• [Information provided]
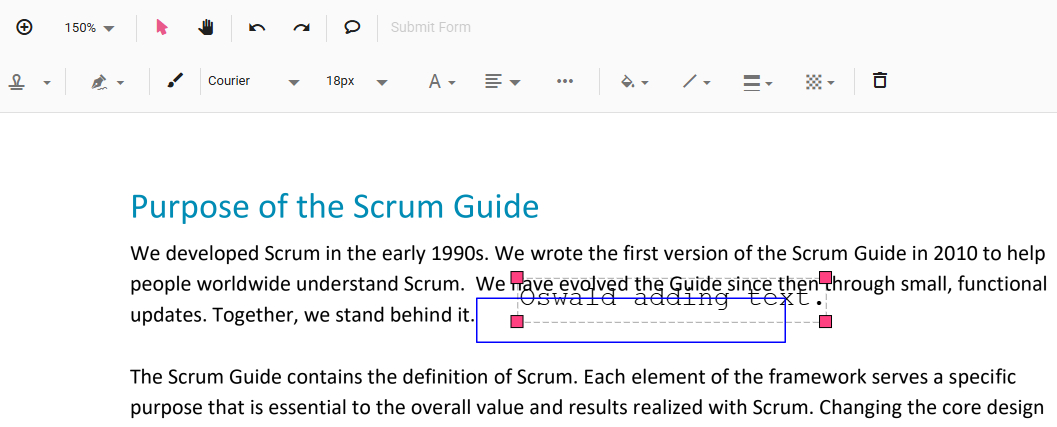1057x427 pixels.
Task: Open the signature pen tool menu
Action: click(x=106, y=82)
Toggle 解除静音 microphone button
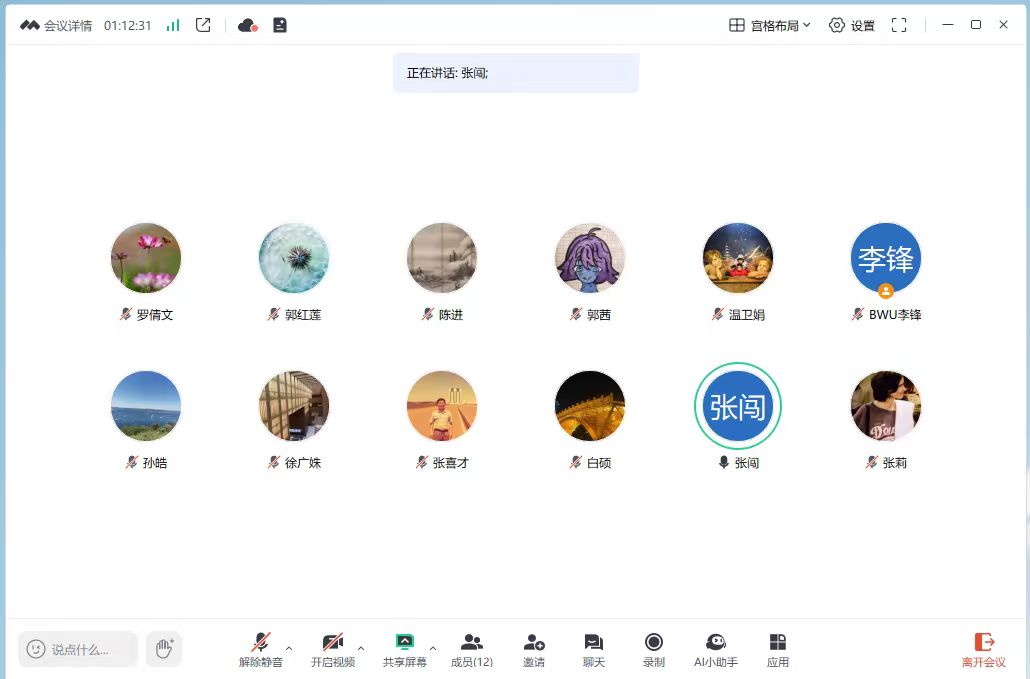1030x679 pixels. coord(261,643)
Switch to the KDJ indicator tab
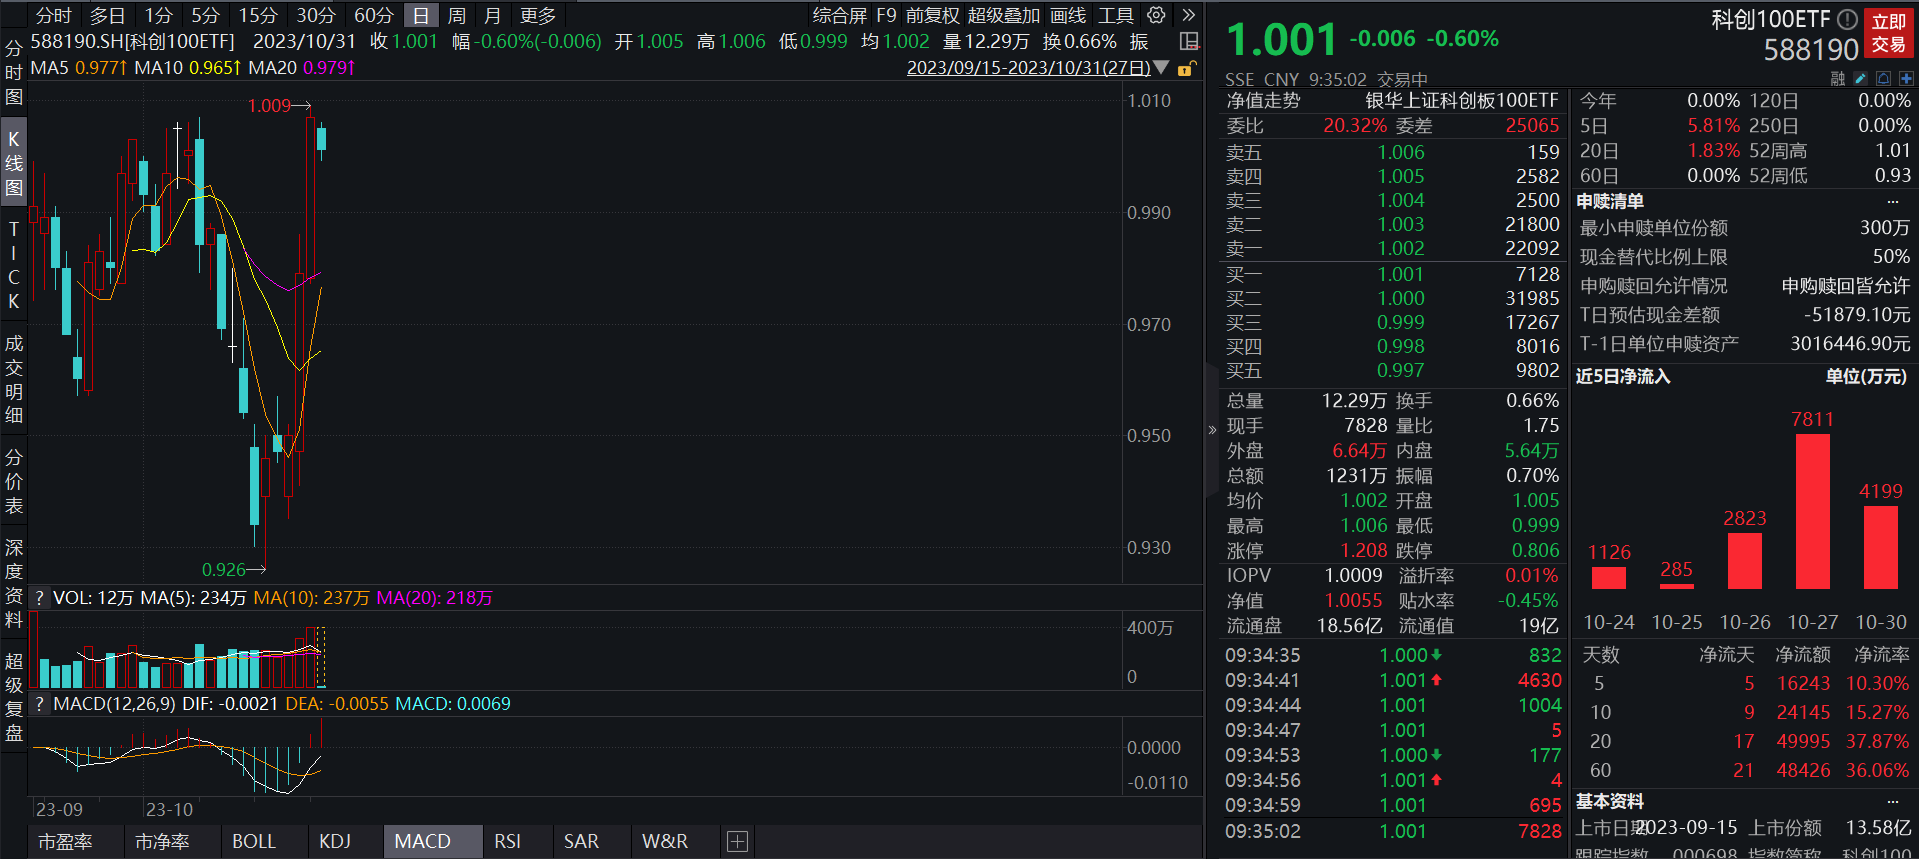1919x859 pixels. [335, 842]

• [Try it]
Reproduce exactly, with nothing added, the lines from the line with "Toggle 解除静音 microphone button" through the end of the entries above; pictures are to be left out.

• [Solved exercise]
Toggle 解除静音 microphone button
1030x679 pixels. coord(261,643)
Switch to the KDJ indicator tab
1919x859 pixels. [335, 842]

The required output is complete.